EXTRACT TO READ
[Start of Attachment]
Hunters who would like to add more fun to their whitetail deer hunting might consider adding two items – binoculars and a whitetail deer call.
Binoculars are standard equipment for big-game hunters in the West, where the terrain and the whitetail deer make “glassing for game” an essential exercise. But in whitetail habitat the country is smaller and visibility often limited. Most hunters don’t believe they need binoculars when most whitetail deer and hunter encounters are within 50 yards. But binoculars can be used to see more than just long distances. They can help a hunter visually penetrate thickets, something difficult or impossible with the naked eye.
It takes a little practice, but with binoculars a hunter sitting outside a thicket can scrutinize it front to back by using the focus knob to blurr the outside edge and bring objects inside the thicket into focus. Progressively, he can scrutinize the whole thicket. He can also look through and beyond the thicket. Whitetail deer often lurk on the edge. Then by moving a few feet right or left the hunter can scan the thicket again and see whatever was obscured behind something on the first look.
[End of Attachment]
TO-DO ITEM A
Answer these questions about the passage on whitetail hunting, one answer per line, marked the same way.
(i) What two items does the passage suggest hunters add to their whitetail deer hunting?
(ii) Within how many yards are most whitetail deer and hunter encounters, according to the passage?
(iii) Which part of the binoculars does a hunter use to blur the outside edge of a thicket?

TASK DATA
[Start of Attachment]
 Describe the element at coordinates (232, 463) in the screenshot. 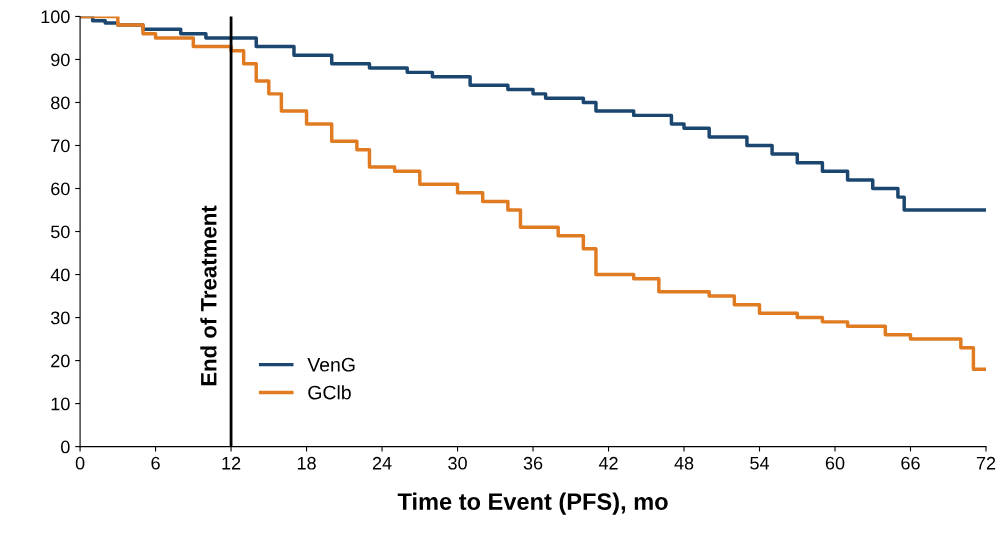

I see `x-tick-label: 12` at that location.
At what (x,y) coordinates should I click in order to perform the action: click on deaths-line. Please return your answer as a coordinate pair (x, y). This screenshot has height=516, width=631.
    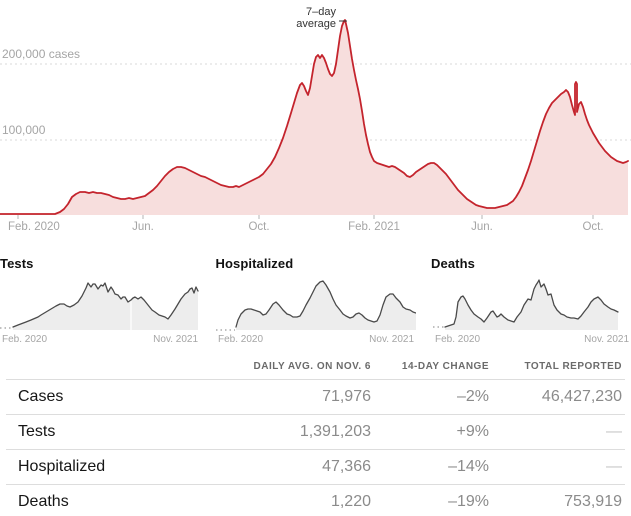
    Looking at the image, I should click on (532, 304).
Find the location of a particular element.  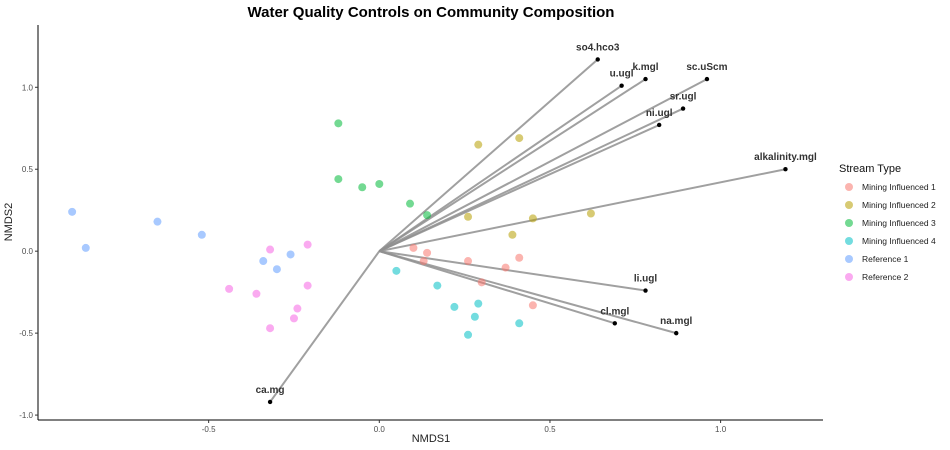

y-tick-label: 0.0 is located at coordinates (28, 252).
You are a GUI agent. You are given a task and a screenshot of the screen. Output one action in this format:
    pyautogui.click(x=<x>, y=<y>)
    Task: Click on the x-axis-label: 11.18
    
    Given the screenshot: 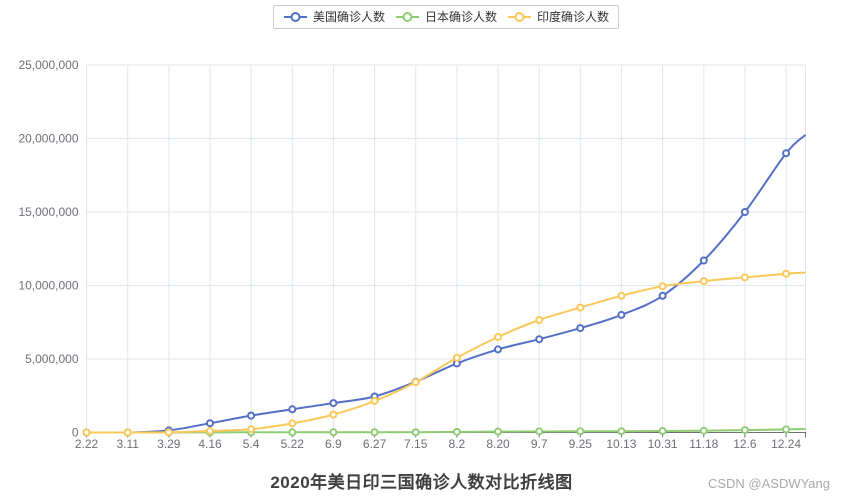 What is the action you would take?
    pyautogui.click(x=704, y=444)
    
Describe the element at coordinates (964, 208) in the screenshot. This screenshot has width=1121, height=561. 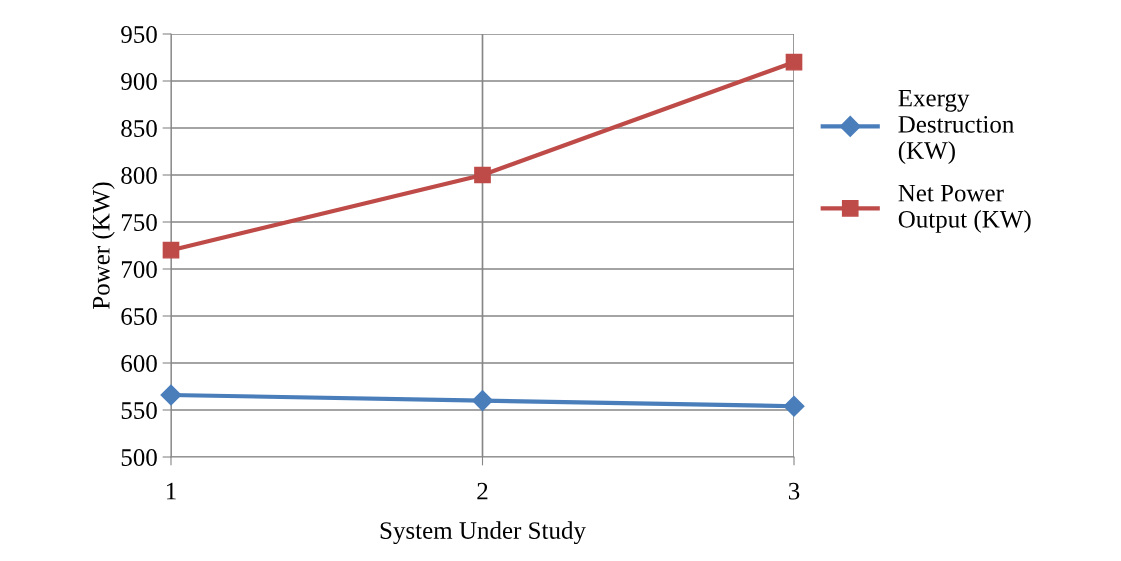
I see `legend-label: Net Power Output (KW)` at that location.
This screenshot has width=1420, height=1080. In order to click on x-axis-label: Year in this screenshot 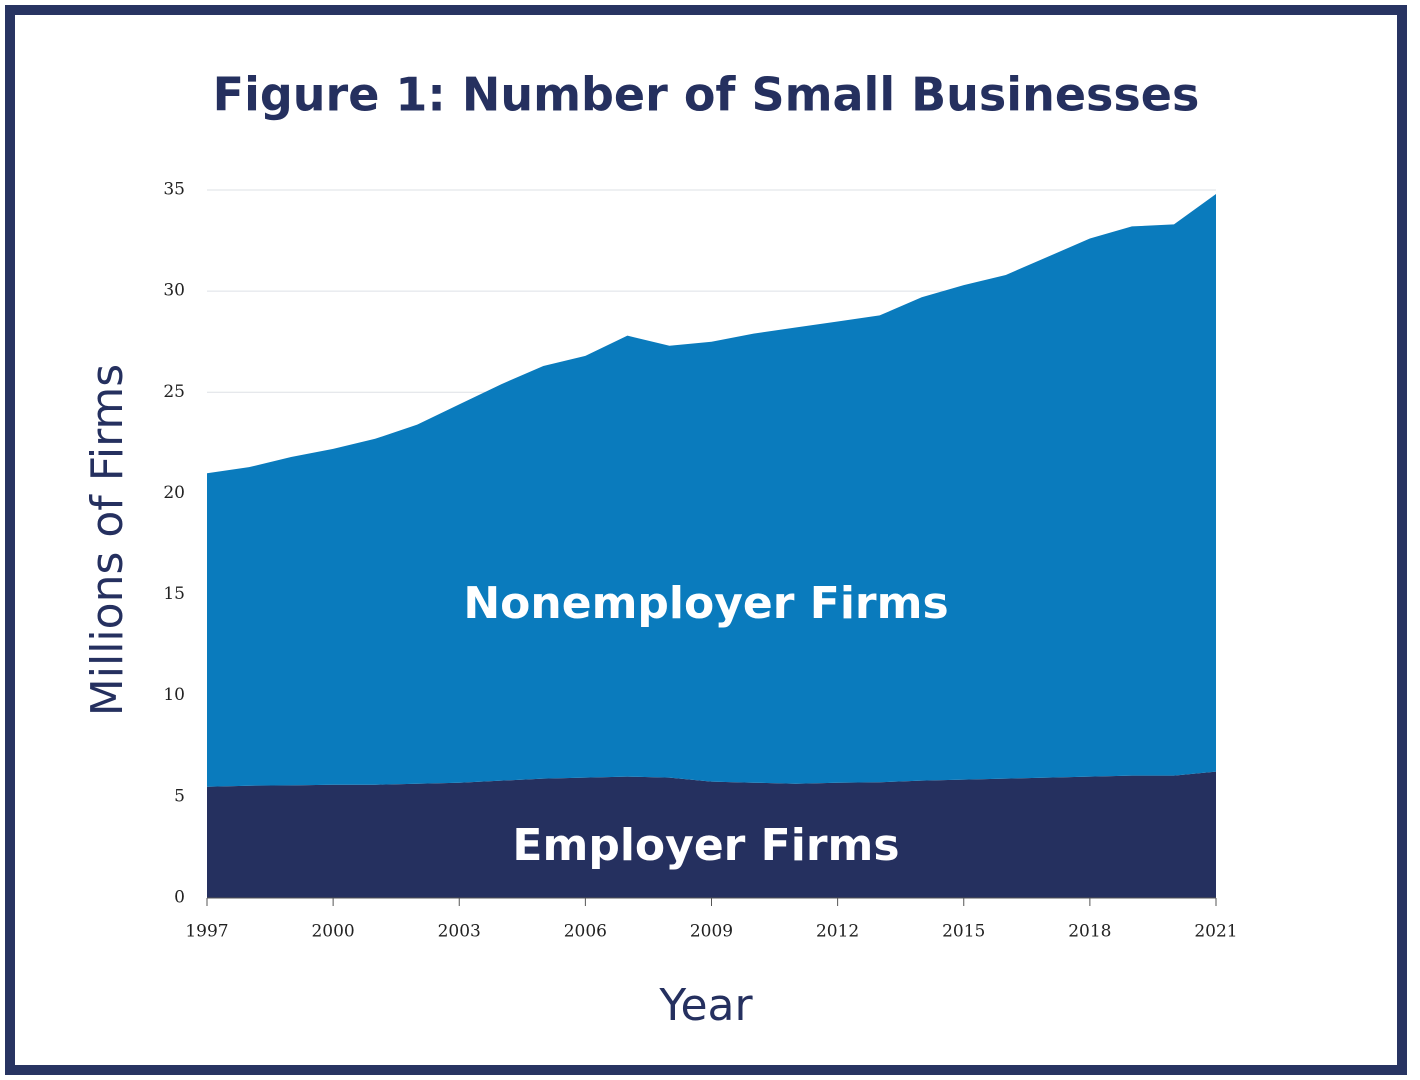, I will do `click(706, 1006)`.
[End of Attachment]
TO-DO ITEM B
Turn the rows from the line containing "At what (x,y)" down through the line containing "y-tick-label: 0.0 is", both included, into a Markdown table with columns No. and Line. Number each line, skip blank lines, and leave out the pictures.

OUTPUT A
(i) Binoculars and a whitetail deer call.
(ii) Within 50 yards.
(iii) The focus knob.

OUTPUT B
| No. | Line |
|---|---|
| 1 | At what (x,y) coordinates should I click in order to perform the action: click on deaths-line. Please return your answer as a coordinate pair (x, y). This screenshot has height=516, width=631. |
| 2 |     Looking at the image, I should click on (532, 304). |
| 3 | Find the location of a particular element.   |
| 4 | y-tick-label: 0.0 is located at coordinates (28, 252). |